### Request
Copy every one of the records below word for word, keeping each line in its original order.

━━━ Dataset content

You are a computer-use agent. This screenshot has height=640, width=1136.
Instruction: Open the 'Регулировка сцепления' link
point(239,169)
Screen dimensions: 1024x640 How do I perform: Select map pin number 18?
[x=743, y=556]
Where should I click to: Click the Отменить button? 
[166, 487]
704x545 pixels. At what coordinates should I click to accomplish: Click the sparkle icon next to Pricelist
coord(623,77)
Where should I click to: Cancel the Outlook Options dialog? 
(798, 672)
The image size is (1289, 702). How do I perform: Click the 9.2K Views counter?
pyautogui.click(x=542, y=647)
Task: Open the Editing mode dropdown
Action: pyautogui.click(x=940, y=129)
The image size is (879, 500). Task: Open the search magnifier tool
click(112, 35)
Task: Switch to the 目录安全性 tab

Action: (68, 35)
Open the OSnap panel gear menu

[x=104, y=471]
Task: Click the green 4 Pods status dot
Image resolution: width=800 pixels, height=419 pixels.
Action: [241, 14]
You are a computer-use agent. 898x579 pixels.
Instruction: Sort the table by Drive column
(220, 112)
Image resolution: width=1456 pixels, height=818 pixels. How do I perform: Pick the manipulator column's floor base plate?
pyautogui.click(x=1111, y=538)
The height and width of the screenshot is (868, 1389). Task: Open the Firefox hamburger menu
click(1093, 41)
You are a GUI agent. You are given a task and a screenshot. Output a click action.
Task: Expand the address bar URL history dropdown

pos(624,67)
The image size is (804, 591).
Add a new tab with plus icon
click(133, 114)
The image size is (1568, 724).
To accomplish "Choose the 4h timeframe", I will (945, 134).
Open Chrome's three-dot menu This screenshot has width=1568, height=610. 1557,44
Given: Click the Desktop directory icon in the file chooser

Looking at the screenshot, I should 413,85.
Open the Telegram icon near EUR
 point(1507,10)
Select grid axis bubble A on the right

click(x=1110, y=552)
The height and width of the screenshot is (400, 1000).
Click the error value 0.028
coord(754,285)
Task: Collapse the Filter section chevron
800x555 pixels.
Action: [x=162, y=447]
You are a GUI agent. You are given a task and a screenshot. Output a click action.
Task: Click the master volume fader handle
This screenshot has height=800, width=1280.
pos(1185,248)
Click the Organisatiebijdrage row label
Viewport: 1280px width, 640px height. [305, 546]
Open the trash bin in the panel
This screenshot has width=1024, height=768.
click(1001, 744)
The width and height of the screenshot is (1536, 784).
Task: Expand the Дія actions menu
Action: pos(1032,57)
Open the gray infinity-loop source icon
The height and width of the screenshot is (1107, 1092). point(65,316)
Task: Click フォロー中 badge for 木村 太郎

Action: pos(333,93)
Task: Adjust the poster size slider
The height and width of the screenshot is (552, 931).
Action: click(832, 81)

━━━━━━

### Written answer
You are a computer-use agent. This screenshot has height=640, width=1136.
Instruction: Open the 'Регулировка сцепления' link
point(239,169)
Screen dimensions: 1024x640 How do I perform: Select map pin number 18?
[x=743, y=556]
Where should I click to: Click the Отменить button? 
[166, 487]
704x545 pixels. At what coordinates should I click to accomplish: Click the sparkle icon next to Pricelist
coord(623,77)
Where should I click to: Cancel the Outlook Options dialog? 
(798, 672)
The image size is (1289, 702). How do I perform: Click the 9.2K Views counter?
pyautogui.click(x=542, y=647)
Task: Open the Editing mode dropdown
Action: pyautogui.click(x=940, y=129)
The image size is (879, 500). Task: Open the search magnifier tool
click(112, 35)
Task: Switch to the 目录安全性 tab

Action: (68, 35)
Open the OSnap panel gear menu

[x=104, y=471]
Task: Click the green 4 Pods status dot
Image resolution: width=800 pixels, height=419 pixels.
Action: [241, 14]
You are a computer-use agent. 898x579 pixels.
Instruction: Sort the table by Drive column
(220, 112)
Image resolution: width=1456 pixels, height=818 pixels. How do I perform: Pick the manipulator column's floor base plate?
pyautogui.click(x=1111, y=538)
The height and width of the screenshot is (868, 1389). Task: Open the Firefox hamburger menu
click(1093, 41)
You are a GUI agent. You are given a task and a screenshot. Output a click action.
Task: Expand the address bar URL history dropdown

pos(624,67)
The image size is (804, 591).
Add a new tab with plus icon
click(133, 114)
The image size is (1568, 724).
To accomplish "Choose the 4h timeframe", I will (945, 134).
Open Chrome's three-dot menu This screenshot has width=1568, height=610. 1557,44
Given: Click the Desktop directory icon in the file chooser

Looking at the screenshot, I should 413,85.
Open the Telegram icon near EUR
 point(1507,10)
Select grid axis bubble A on the right

click(x=1110, y=552)
The height and width of the screenshot is (400, 1000).
Click the error value 0.028
coord(754,285)
Task: Collapse the Filter section chevron
800x555 pixels.
Action: [x=162, y=447]
You are a GUI agent. You are given a task and a screenshot. Output a click action.
Task: Click the master volume fader handle
This screenshot has height=800, width=1280.
pos(1185,248)
Click the Organisatiebijdrage row label
Viewport: 1280px width, 640px height. [305, 546]
Open the trash bin in the panel
This screenshot has width=1024, height=768.
click(1001, 744)
The width and height of the screenshot is (1536, 784).
Task: Expand the Дія actions menu
Action: pos(1032,57)
Open the gray infinity-loop source icon
The height and width of the screenshot is (1107, 1092). point(65,316)
Task: Click フォロー中 badge for 木村 太郎

Action: pos(333,93)
Task: Adjust the poster size slider
The height and width of the screenshot is (552, 931).
Action: click(832, 81)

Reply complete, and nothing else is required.